One racist joke – told in private then made public on video – is, in itself, of no great import. Once the joker has apologized, we can all salute him and forget about it. That he, and all those who laughed at his racist joke were clearly sozzled, wine glasses on the table to prove it, is also presumably the usual macho “extenuating circumstance” for bad behavior. Antlers of a dead trophy nailed to an upright add the sniff of a hunting lodge, thus the further excuse of their “locker-room talk” . Umar Timol is right to draw attention to the harm of this kind of racism. Its consequences can be dire in times of extreme crisis that we live in today, when the ruling economic and political classes are bands of desperate men.
The fact is the joke was built around one group of people finding it hilarious to stereotype a different group of people by shifting references to their “race”/ “community”/ religion/ place-of-origin. This, in itself, is offensive to anyone with an ounce of decency. And this stereotyping does need to be rejected.

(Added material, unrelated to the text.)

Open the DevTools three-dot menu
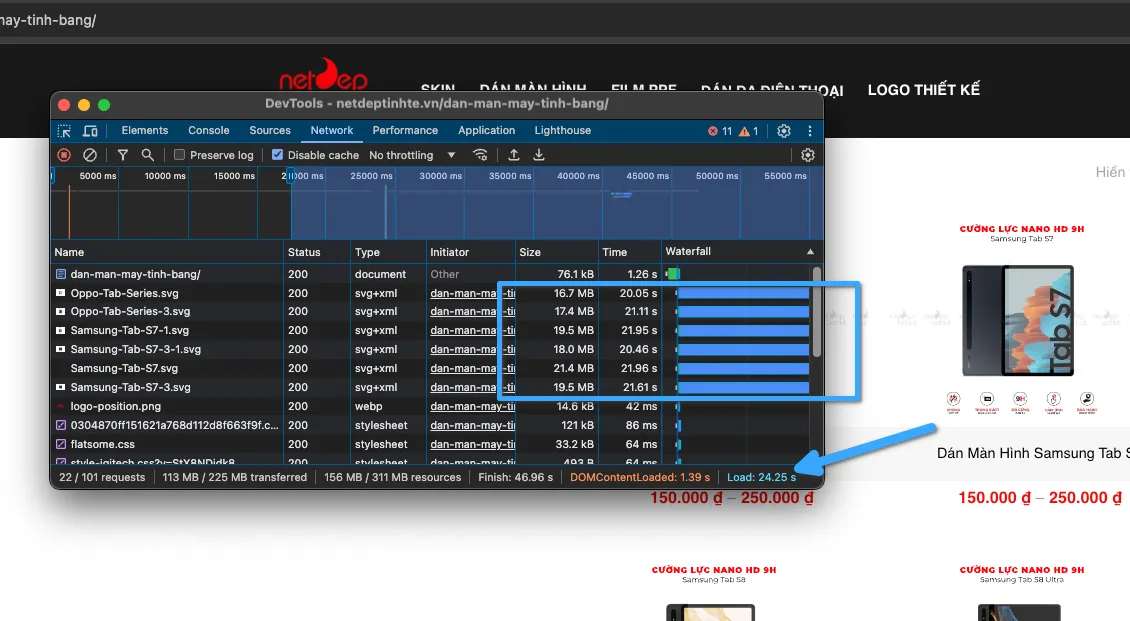The image size is (1130, 621). [809, 131]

The joke is full of the “M-word”. Which is the Mauritian equivalent of the “N-word” in the USA and the “K-word” word in South Africa. The words are part of a colonial history of a demented theory of a hierarchy of “races”/ religions/ places-of-origin – signifying that the field labourer “pagans” from Africa/India and their descendants are “inferior”. These words, all three, are terms of abuse, used by those with vestigial colonial power of some sort in order to abuse, mock, insult, or even, as in this case, to entertain friends at the expense of others who are, as a group, absent and also systematically the butt of the supposed joke. That Mauritius has been independent for over 50 years and South Africa liberated for over 25 does not end this show of “entitlement”. The hegemony of white monopoly capital lives on – in the economy, and also in stereotyping. The man making the joke uses the “M-word” not just once in the joke. He says it on purpose five-or-six times. And once refers to “bann la”.
In Mauritius, the “M-word” has a history, just as the equivalents in the USA and South Africa have theirs.

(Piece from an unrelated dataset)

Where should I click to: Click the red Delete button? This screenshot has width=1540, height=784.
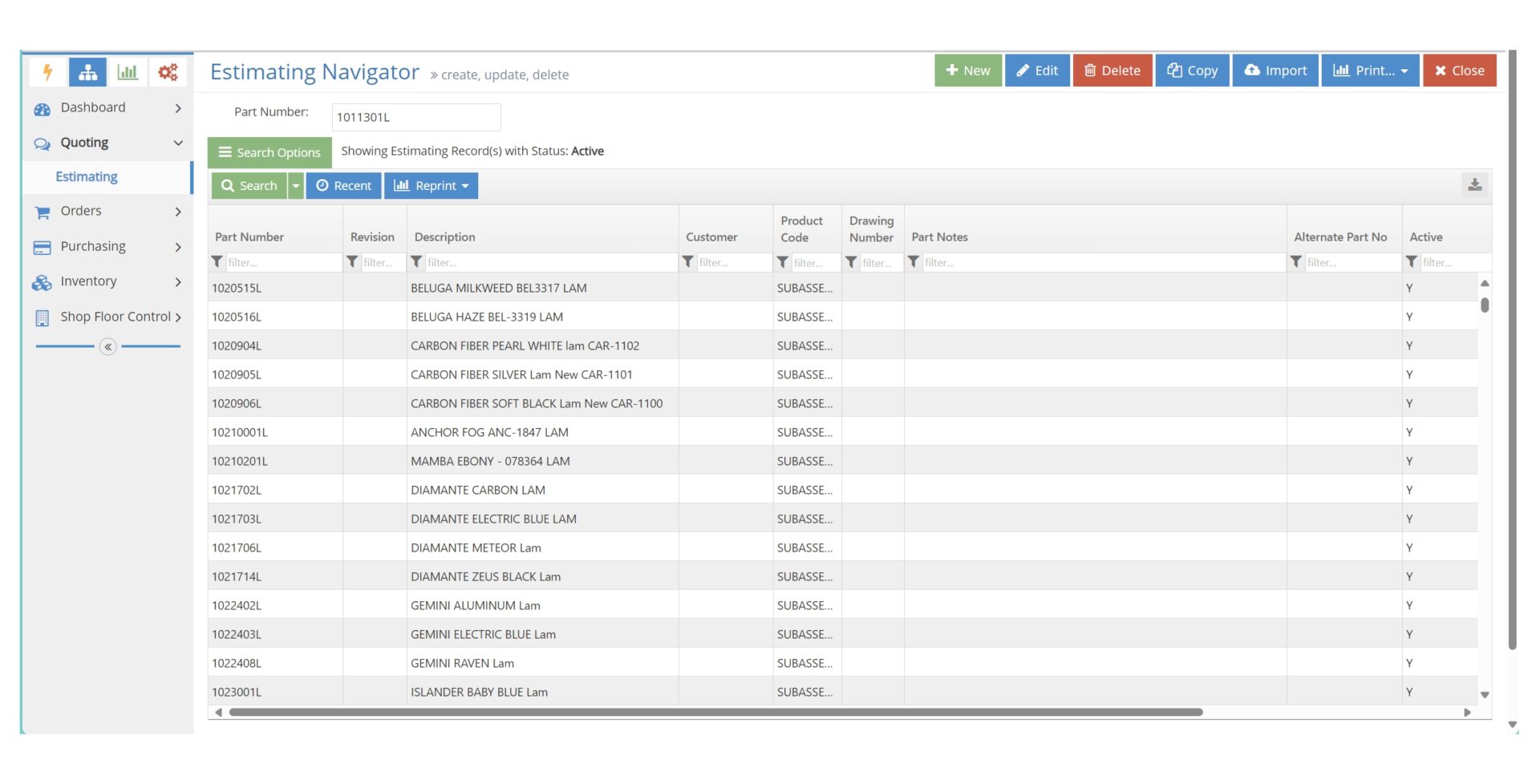(x=1112, y=71)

The “M-word” is associated with the Gaetan Duval’s rallying cry, when he was leader of the Parti “Mauricien” (as it was significantly called, after having previously significantly been called “Ralliement” Mauricien – rallying all the “real Mauritians” against the hordes of oriental, non-Christian, immigrants). The slogan was: “M... nu pa ule!” This was the rallying cry against Independence. It went alongside what was seen as “the Hindu peril” which, in turn, went alongside posters of skin-and-bones people, dying of the starvation predicted after the inevitable maladministration once the country was in the hands of “bann la”. Anyway, the “M-word” refers to “immigrants of the Hindu religion”, who are, it is implied, not “real Mauritians”. Gaetan Duval for years after independence gave long speeches about who the real proprietors of the country were. The rump of the PMSD, led by former PMSD Minister Elizier Francois is, till today in 2020, called “Mouvement Authentique Mauricien”.
Before that, when it came to the right to vote, the PMSD campaigned openly and in writing not to “met razwar dan lame zako”.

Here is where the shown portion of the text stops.